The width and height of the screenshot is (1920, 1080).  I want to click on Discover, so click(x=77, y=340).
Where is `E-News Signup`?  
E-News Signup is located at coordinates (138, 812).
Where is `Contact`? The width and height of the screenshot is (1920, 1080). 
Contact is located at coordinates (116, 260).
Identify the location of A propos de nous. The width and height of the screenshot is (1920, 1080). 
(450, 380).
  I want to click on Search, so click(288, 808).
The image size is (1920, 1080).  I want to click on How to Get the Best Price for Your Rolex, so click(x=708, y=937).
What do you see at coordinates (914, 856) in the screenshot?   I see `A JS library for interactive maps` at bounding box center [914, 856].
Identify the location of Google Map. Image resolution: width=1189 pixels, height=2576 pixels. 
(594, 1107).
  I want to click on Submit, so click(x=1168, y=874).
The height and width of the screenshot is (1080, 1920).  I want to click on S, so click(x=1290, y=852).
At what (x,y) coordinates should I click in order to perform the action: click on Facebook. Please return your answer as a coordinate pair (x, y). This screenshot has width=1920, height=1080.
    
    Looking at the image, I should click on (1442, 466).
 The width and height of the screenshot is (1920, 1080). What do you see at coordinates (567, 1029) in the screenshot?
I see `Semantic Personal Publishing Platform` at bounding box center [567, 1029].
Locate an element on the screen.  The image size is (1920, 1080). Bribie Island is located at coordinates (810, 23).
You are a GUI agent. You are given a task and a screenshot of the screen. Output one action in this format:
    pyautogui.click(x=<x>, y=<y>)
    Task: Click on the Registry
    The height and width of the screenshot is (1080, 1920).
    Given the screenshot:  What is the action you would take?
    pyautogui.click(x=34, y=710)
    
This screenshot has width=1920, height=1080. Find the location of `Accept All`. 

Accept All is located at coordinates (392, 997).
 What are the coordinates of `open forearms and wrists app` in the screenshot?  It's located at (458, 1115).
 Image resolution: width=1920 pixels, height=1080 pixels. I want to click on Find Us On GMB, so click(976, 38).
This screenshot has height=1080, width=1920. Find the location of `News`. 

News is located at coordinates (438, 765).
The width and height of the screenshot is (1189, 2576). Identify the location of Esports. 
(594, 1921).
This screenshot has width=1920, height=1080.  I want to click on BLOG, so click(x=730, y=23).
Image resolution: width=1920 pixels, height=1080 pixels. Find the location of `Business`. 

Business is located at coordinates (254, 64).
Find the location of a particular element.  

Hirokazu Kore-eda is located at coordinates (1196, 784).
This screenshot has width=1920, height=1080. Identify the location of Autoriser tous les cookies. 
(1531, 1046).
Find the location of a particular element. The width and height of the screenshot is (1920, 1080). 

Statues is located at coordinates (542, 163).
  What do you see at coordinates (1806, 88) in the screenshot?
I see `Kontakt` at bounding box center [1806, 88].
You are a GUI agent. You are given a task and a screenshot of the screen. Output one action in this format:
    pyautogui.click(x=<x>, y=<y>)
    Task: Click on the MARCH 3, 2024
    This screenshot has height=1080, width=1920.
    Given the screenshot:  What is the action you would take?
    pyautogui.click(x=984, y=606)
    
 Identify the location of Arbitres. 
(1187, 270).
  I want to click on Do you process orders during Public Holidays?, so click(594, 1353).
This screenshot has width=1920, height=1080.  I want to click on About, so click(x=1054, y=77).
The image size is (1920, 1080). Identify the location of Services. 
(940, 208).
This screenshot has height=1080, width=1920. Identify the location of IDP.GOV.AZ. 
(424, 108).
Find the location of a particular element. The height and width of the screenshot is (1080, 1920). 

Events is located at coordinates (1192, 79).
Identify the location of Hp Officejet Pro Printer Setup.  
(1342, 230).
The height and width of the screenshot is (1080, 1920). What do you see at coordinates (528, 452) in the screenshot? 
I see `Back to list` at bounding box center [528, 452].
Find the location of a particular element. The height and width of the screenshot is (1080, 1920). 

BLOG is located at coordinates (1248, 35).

# # # #

PROBLEM TO SOLVE
Convert the lines of the items above into a Markdown table with two columns, Row and Line. Put each line in order with its number, and leave out blank lines.

ANSWER TO THIS TASK
| Row | Line |
|---|---|
| 1 | The width and height of the screenshot is (1920, 1080).  I want to click on Discover, so click(x=77, y=340). |
| 2 | Where is `E-News Signup`?   |
| 3 | E-News Signup is located at coordinates (138, 812). |
| 4 | Where is `Contact`? The width and height of the screenshot is (1920, 1080).  |
| 5 | Contact is located at coordinates (116, 260). |
| 6 | Identify the location of A propos de nous. The width and height of the screenshot is (1920, 1080).  |
| 7 | (450, 380). |
| 8 |   I want to click on Search, so click(288, 808). |
| 9 | The image size is (1920, 1080).  I want to click on How to Get the Best Price for Your Rolex, so click(x=708, y=937). |
| 10 | What do you see at coordinates (914, 856) in the screenshot?   I see `A JS library for interactive maps` at bounding box center [914, 856]. |
| 11 | Identify the location of Google Map. Image resolution: width=1189 pixels, height=2576 pixels.  |
| 12 | (594, 1107). |
| 13 |   I want to click on Submit, so click(x=1168, y=874). |
| 14 | The height and width of the screenshot is (1080, 1920).  I want to click on S, so click(x=1290, y=852). |
| 15 | At what (x,y) coordinates should I click in order to perform the action: click on Facebook. Please return your answer as a coordinate pair (x, y). This screenshot has width=1920, height=1080. |
| 16 |     Looking at the image, I should click on (1442, 466). |
| 17 |  The width and height of the screenshot is (1920, 1080). What do you see at coordinates (567, 1029) in the screenshot? |
| 18 | I see `Semantic Personal Publishing Platform` at bounding box center [567, 1029]. |
| 19 | Locate an element on the screen.  The image size is (1920, 1080). Bribie Island is located at coordinates (810, 23). |
| 20 | You are a GUI agent. You are given a task and a screenshot of the screen. Output one action in this format: |
| 21 |     pyautogui.click(x=<x>, y=<y>) |
| 22 |     Task: Click on the Registry |
| 23 |     The height and width of the screenshot is (1080, 1920). |
| 24 |     Given the screenshot:  What is the action you would take? |
| 25 |     pyautogui.click(x=34, y=710) |
| 26 | This screenshot has width=1920, height=1080. Find the location of `Accept All`.  |
| 27 | Accept All is located at coordinates (392, 997). |
| 28 |  What are the coordinates of `open forearms and wrists app` in the screenshot?  It's located at (458, 1115). |
| 29 |  Image resolution: width=1920 pixels, height=1080 pixels. I want to click on Find Us On GMB, so click(976, 38). |
| 30 | This screenshot has height=1080, width=1920. Find the location of `News`.  |
| 31 | News is located at coordinates (438, 765). |
| 32 | The width and height of the screenshot is (1189, 2576). Identify the location of Esports.  |
| 33 | (594, 1921). |
| 34 | This screenshot has width=1920, height=1080.  I want to click on BLOG, so click(x=730, y=23). |
| 35 | Image resolution: width=1920 pixels, height=1080 pixels. Find the location of `Business`.  |
| 36 | Business is located at coordinates (254, 64). |
| 37 | Find the location of a particular element.   |
| 38 | Hirokazu Kore-eda is located at coordinates (1196, 784). |
| 39 | This screenshot has width=1920, height=1080. Identify the location of Autoriser tous les cookies.  |
| 40 | (1531, 1046). |
| 41 | Find the location of a particular element. The width and height of the screenshot is (1920, 1080).  |
| 42 | Statues is located at coordinates (542, 163). |
| 43 |   What do you see at coordinates (1806, 88) in the screenshot? |
| 44 | I see `Kontakt` at bounding box center [1806, 88]. |
| 45 | You are a GUI agent. You are given a task and a screenshot of the screen. Output one action in this format: |
| 46 |     pyautogui.click(x=<x>, y=<y>) |
| 47 |     Task: Click on the MARCH 3, 2024 |
| 48 |     This screenshot has height=1080, width=1920. |
| 49 |     Given the screenshot:  What is the action you would take? |
| 50 |     pyautogui.click(x=984, y=606) |
| 51 |  Identify the location of Arbitres.  |
| 52 | (1187, 270). |
| 53 |   I want to click on Do you process orders during Public Holidays?, so click(594, 1353). |
| 54 | This screenshot has width=1920, height=1080.  I want to click on About, so click(x=1054, y=77). |
| 55 | The image size is (1920, 1080). Identify the location of Services.  |
| 56 | (940, 208). |
| 57 | This screenshot has height=1080, width=1920. Identify the location of IDP.GOV.AZ.  |
| 58 | (424, 108). |
| 59 | Find the location of a particular element. The height and width of the screenshot is (1080, 1920).  |
| 60 | Events is located at coordinates (1192, 79). |
| 61 | Identify the location of Hp Officejet Pro Printer Setup.   |
| 62 | (1342, 230). |
| 63 | The height and width of the screenshot is (1080, 1920). What do you see at coordinates (528, 452) in the screenshot?  |
| 64 | I see `Back to list` at bounding box center [528, 452]. |
| 65 | Find the location of a particular element. The height and width of the screenshot is (1080, 1920).  |
| 66 | BLOG is located at coordinates (1248, 35). |